Problem:
Copy exactly the lines of the material below, starting with the first and including the line that holds "You are a computer-use".

◆ ◆ ◆ ◆ ◆ ◆ ◆

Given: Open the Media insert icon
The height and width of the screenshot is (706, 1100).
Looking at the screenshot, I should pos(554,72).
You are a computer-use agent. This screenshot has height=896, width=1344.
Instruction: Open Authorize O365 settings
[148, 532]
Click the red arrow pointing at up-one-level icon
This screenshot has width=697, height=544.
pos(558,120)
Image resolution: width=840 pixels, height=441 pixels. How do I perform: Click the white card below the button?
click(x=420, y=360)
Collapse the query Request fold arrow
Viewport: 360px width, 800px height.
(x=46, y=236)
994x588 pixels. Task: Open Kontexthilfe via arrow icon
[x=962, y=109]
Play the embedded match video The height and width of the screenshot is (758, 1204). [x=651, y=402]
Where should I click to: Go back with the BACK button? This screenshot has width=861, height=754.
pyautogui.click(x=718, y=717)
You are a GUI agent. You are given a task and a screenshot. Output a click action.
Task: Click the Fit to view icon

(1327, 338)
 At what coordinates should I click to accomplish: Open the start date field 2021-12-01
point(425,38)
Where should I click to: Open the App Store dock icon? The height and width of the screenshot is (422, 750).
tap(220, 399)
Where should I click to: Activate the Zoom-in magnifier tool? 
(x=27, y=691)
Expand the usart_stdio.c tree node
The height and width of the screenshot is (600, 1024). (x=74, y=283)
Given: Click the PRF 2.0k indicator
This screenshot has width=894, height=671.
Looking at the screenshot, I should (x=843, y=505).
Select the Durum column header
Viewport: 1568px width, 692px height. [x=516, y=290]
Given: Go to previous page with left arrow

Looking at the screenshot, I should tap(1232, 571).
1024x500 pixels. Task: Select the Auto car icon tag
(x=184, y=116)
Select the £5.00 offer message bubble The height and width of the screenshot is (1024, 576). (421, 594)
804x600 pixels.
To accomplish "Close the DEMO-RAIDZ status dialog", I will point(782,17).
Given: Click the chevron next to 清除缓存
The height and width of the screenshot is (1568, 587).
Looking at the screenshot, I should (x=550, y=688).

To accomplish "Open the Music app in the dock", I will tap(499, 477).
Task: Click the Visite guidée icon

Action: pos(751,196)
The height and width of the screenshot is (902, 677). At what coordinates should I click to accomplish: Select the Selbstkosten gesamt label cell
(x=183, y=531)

◆ ◆ ◆ ◆ ◆ ◆ ◆

Response:
Given: Open the Media insert icon
The height and width of the screenshot is (706, 1100).
Looking at the screenshot, I should pos(554,72).
You are a computer-use agent. This screenshot has height=896, width=1344.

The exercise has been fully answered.